=== DATA ROWS ===
== == ==

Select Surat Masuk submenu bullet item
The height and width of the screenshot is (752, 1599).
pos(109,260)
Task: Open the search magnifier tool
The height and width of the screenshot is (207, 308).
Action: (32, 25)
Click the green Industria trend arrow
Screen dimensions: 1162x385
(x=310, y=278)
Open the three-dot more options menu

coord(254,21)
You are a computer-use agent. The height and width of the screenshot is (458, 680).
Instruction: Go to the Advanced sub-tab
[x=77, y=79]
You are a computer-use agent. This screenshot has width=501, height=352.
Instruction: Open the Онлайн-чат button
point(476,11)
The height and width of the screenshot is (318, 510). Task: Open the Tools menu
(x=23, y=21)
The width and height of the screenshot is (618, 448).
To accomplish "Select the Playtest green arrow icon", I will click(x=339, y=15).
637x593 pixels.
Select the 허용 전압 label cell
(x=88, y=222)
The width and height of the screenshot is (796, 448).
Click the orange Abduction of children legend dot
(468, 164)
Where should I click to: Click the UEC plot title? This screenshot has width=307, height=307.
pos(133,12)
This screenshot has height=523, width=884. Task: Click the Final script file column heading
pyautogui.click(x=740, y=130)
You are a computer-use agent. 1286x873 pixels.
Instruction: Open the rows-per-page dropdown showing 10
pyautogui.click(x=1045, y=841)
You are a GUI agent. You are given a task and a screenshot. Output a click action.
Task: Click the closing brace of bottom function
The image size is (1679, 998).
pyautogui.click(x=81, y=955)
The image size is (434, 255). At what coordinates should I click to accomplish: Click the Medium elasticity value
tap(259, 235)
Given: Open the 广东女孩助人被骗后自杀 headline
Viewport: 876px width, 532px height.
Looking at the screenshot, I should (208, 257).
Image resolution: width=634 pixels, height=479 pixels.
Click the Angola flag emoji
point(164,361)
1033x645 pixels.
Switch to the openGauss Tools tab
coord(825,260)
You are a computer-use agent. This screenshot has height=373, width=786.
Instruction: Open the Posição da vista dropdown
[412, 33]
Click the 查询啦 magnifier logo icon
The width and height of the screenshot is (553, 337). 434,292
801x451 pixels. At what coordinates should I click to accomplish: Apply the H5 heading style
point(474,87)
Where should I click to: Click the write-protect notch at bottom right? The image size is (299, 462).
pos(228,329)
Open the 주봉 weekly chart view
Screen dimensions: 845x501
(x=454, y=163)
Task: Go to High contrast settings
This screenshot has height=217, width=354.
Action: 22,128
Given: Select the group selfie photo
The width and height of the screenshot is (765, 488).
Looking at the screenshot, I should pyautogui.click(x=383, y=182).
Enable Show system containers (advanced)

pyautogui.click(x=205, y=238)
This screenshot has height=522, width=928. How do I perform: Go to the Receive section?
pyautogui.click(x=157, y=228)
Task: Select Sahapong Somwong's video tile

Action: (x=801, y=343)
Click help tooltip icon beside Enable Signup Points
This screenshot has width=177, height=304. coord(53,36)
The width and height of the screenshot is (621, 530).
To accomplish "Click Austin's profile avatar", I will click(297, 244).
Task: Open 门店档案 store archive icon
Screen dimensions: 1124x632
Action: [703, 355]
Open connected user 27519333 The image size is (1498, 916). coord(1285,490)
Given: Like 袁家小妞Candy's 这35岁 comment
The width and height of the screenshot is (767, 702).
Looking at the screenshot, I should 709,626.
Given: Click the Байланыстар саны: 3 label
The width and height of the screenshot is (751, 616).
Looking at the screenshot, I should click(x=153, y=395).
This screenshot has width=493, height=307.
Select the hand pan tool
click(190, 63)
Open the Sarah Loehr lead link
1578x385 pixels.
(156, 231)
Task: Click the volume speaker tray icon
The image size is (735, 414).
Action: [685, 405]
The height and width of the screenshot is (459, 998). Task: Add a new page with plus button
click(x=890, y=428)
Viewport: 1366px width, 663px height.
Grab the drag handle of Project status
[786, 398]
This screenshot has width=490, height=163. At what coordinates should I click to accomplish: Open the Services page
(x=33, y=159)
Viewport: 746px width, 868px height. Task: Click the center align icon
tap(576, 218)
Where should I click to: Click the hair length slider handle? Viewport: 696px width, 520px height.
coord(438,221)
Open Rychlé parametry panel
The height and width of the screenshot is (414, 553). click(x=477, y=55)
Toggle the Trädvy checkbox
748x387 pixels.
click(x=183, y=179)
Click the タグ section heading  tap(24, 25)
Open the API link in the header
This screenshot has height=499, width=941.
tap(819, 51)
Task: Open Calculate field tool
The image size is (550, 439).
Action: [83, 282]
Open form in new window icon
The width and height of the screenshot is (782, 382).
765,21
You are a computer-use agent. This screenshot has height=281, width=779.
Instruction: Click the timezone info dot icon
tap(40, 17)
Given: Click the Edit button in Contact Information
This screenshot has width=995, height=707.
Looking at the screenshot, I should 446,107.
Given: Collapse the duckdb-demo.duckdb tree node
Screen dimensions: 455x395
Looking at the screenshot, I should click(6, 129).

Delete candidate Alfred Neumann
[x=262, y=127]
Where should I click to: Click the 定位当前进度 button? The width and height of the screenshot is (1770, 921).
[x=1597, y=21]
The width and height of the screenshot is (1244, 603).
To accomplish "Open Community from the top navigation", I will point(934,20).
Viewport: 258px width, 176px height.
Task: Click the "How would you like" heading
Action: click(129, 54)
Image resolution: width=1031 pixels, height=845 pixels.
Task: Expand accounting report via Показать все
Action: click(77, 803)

== == ==

=== PROBLEM DESCRIPTION ===
Reproduce the lines that start with the line containing "Click the green Industria trend arrow" and end with the line containing "[x=77, y=79]", inclusive, without changing anything.

=== TASK ANSWER ===
Click the green Industria trend arrow
Screen dimensions: 1162x385
(x=310, y=278)
Open the three-dot more options menu

coord(254,21)
You are a computer-use agent. The height and width of the screenshot is (458, 680).
Instruction: Go to the Advanced sub-tab
[x=77, y=79]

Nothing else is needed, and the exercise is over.